Everyone in the camp says they have been welcomed by the local authorities and that aid groups such as the Red Crescent and a Kurdish humanitarian organisation have supplied them with tents, water, food, bedding and clothes.
Deputy mayor Gortiar Nori says local authorities and aid groups are doing the best they can.
"We are following their situation through the Iraqi and international Red Crescent to do the best we can to help them. We help them with many supplies, like tents, foods and blankets and heaters," he says.
"We are in talks to coordinate a plan with the ministry of immigration and refugees in Baghdad to help them and save them," he adds.
Among the displaced are the educated elite, drawn to Sulaimaniyah for its comparative wealth, security, well-stocked shops, inviting restaurants and for the women, more liberal dress codes.
More than 100 of them have PhDs and 5,500 are students, says Othman. The kind of people able to afford hotel rooms or rented apartments.
Sitting in the refined surroundings of the lobby at the best hotel in town, the Sulaimaniyah Palace, Ban Ayoub sits smoking a cigarillo watching her two fatherless children amusing themselves. On a four-day holiday from Baghdad, she is now desperate to move here.

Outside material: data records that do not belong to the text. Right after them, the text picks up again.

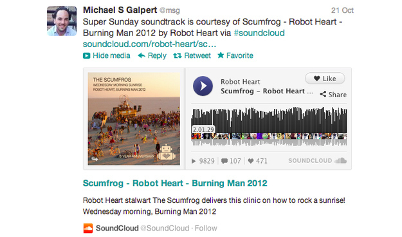
Task: Seek within the track waveform
Action: [x=269, y=127]

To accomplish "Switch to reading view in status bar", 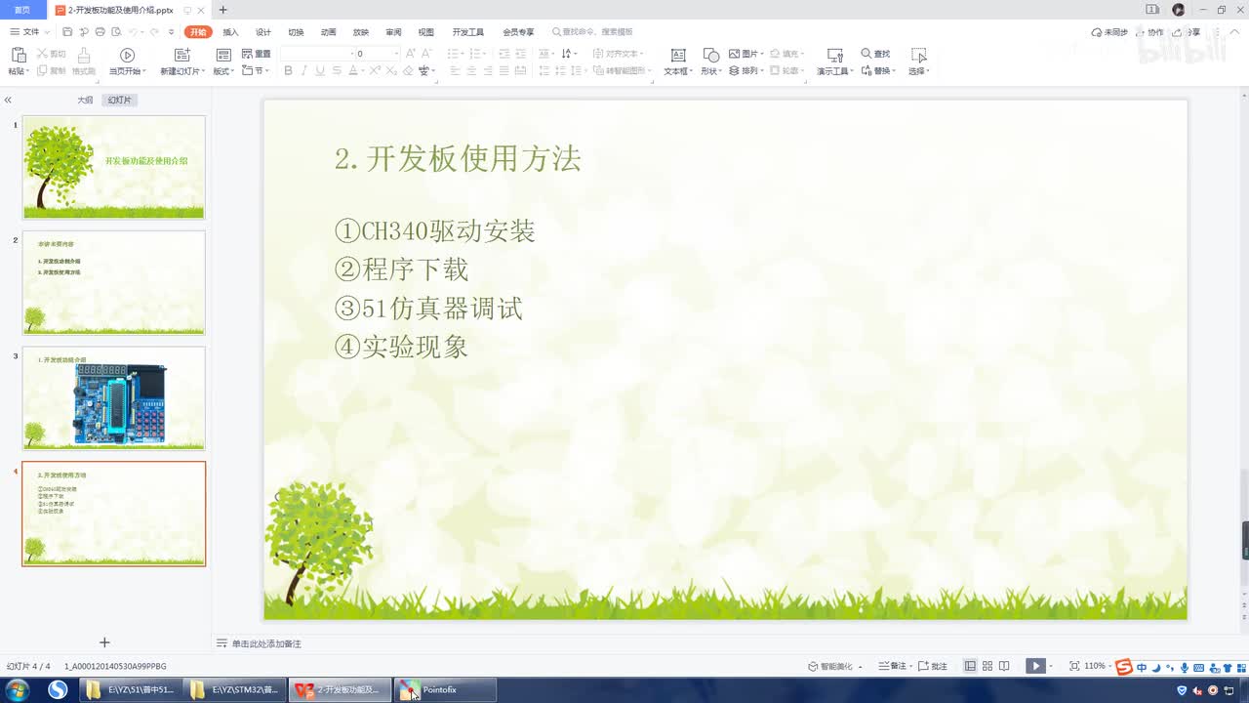I will click(x=1004, y=666).
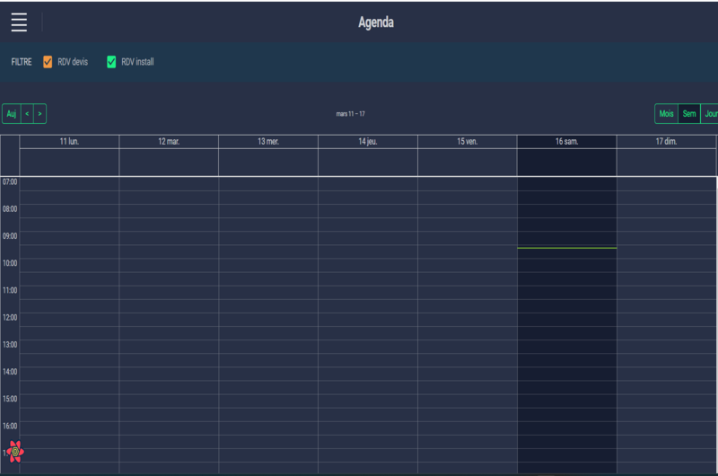Switch to Mois view
Viewport: 718px width, 476px height.
pyautogui.click(x=666, y=114)
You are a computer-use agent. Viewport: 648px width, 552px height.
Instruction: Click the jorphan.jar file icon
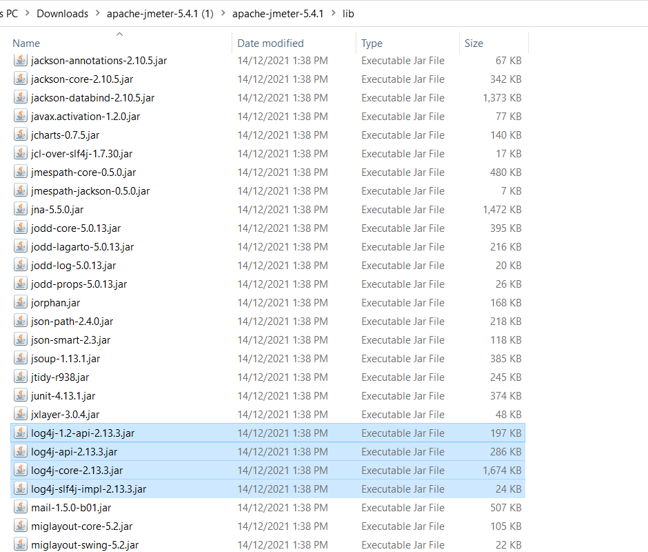coord(21,302)
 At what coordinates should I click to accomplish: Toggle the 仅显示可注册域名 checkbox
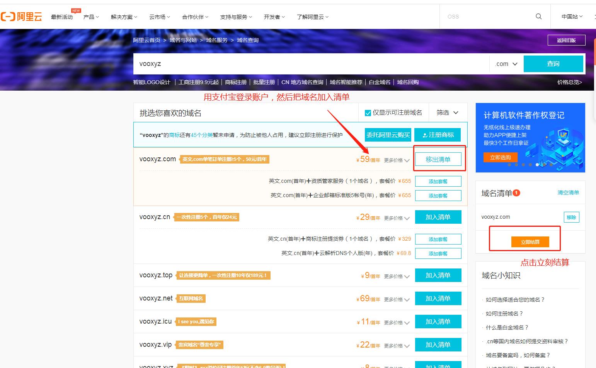[x=367, y=112]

"I was a housewife, living like a queen. When my husband was killed in an explosion four years ago, everything changed," she says as Ethiopian waitresses busy themselves in the hotel cafe.
She became a translator, leaving home at 7:00 am and returning in the evening to shop, cook, fire up the generator and look after her children -- considered Shiite because of their father but living in a Sunni neighbourhood in Baghdad.
"It's very difficult to live as a widow. I'm a man. I'm superman."